Diane cackled. She threw her head back and laughed like a witch. I had no idea what she was laughing about.
“What’s new with you?” I asked.
Diane stopped laughing and took a drink of her beer. “Same old, same old. I got a date with that radiologist.”
No surprises there. “Really?” I asked.
“Yeah. He asked me out for Friday night. He’s gonna drive me to Huntsville and take me to a real restaurant.”
“Isn’t he married?”
“If she were taking care of him right, he wouldn’t be leaving town with me, would he?” Diane said.
“Diane, if I didn’t love you so much, I would call you the biggest bitch I’d ever met.”
“I am the biggest bitch you ever met,” Diane said.
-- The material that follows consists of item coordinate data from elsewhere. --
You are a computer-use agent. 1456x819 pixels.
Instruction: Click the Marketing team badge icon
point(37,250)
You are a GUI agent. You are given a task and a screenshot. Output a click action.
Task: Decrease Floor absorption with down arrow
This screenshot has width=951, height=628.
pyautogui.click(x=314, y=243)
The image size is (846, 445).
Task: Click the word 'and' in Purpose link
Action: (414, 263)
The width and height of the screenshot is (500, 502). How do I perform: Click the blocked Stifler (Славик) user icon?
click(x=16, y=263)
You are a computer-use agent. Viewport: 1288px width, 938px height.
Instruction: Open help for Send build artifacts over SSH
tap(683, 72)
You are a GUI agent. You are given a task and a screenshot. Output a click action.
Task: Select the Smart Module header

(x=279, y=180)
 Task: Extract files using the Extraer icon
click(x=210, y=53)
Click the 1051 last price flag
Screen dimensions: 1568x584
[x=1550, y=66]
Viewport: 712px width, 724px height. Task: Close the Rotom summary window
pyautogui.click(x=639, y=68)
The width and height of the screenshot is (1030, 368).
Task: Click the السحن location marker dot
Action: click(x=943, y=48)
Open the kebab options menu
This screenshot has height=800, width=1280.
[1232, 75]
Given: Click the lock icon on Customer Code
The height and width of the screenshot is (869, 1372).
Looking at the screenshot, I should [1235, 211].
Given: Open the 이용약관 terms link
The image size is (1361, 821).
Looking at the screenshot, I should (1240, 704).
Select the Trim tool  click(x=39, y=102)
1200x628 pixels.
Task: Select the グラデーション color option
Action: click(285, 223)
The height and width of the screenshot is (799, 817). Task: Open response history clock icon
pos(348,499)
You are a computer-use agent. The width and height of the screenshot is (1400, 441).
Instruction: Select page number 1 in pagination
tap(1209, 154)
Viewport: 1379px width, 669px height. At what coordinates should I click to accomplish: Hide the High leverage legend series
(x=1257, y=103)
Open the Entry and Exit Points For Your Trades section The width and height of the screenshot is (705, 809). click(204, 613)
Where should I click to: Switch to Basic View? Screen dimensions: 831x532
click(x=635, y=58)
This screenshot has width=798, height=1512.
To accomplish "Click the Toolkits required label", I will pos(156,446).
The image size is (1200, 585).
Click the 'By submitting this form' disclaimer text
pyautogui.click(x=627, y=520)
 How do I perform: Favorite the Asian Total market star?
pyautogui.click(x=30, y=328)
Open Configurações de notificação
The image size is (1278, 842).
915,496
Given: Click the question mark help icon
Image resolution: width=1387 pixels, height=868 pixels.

I laughed. I couldn’t help myself. Diane laughed with me. She put her hand on my hand and her laughter faded to a smile.
“You know,” she whispered, “someday you are going to have to start loving yourself as much as you love your patients. You are going to have to take some of that good advice you give them.”
“Where did that come from?” I asked.
“You can’t stay out there in that old house by yourself forever. You have to forgive yourself and move on. There are other men.”
I laughed again. “I’m too old for that and I’m not pretty enough to keep up.”
“First of all, you are 33 not 63 and second of all, you are just as pretty as any other woman in this town. You just hide it under shaggy hair and baggy clothes.”
I shook my head. “You don’t understand,” I said.
“Listen, honey, if you had been as happy with old Johnny Boy as you think you were, you never would have cheated on him in the first place.”
“That’s not fair,” I said.
“You know it is. If you stop and think about it, you know it is. He was an ass and you deserved better and still do. He was just another surgeon with a god complex and you are just another woman with a doctor fetish.”
“I don’t have a fetish,” I said.
“Yes, you do, sugar, and it is time to get over that, too,” Diane said.
I smiled and put my hand on Diane’s. She didn’t understand. How could she? She still looked like a twenty-year-old goddess. Time had been kind to her. I didn’t blame myself for anything. I wasn’t wallowing in my guilt. I sure as hell wasn’t punishing myself. Being married to that cheating bastard, John, for ten years had been punishment enough. He hadn’t waited for the ink to dry on the marriage certificate to find another woman to spend his evenings with. As far as my Dr. Fetish, well hell, I had always worked in hospitals. Of course I wanted doctors. They’re what I saw every damn day and if I ever met a nice engineer, I certainly would give up doctors forever. But that was about as likely as my head spontaneously combusting seeing as there were no nice engineers in Dismal.
Sure, my hair was shaggy, but that was just my hair. I could spend two hours on it in the morning. I could wail on it with the straightener, but it would still look like a frizzy wedge of brown fluff and tying it back just seemed to encourage it to frizz even more. I wore baggy clothes because I’d put on 15 pounds since the divorce. I put on fifteen pounds because I ate bricks of raw cookie dough when I was depressed and drank at least two beers every night. We all have our negative coping skills.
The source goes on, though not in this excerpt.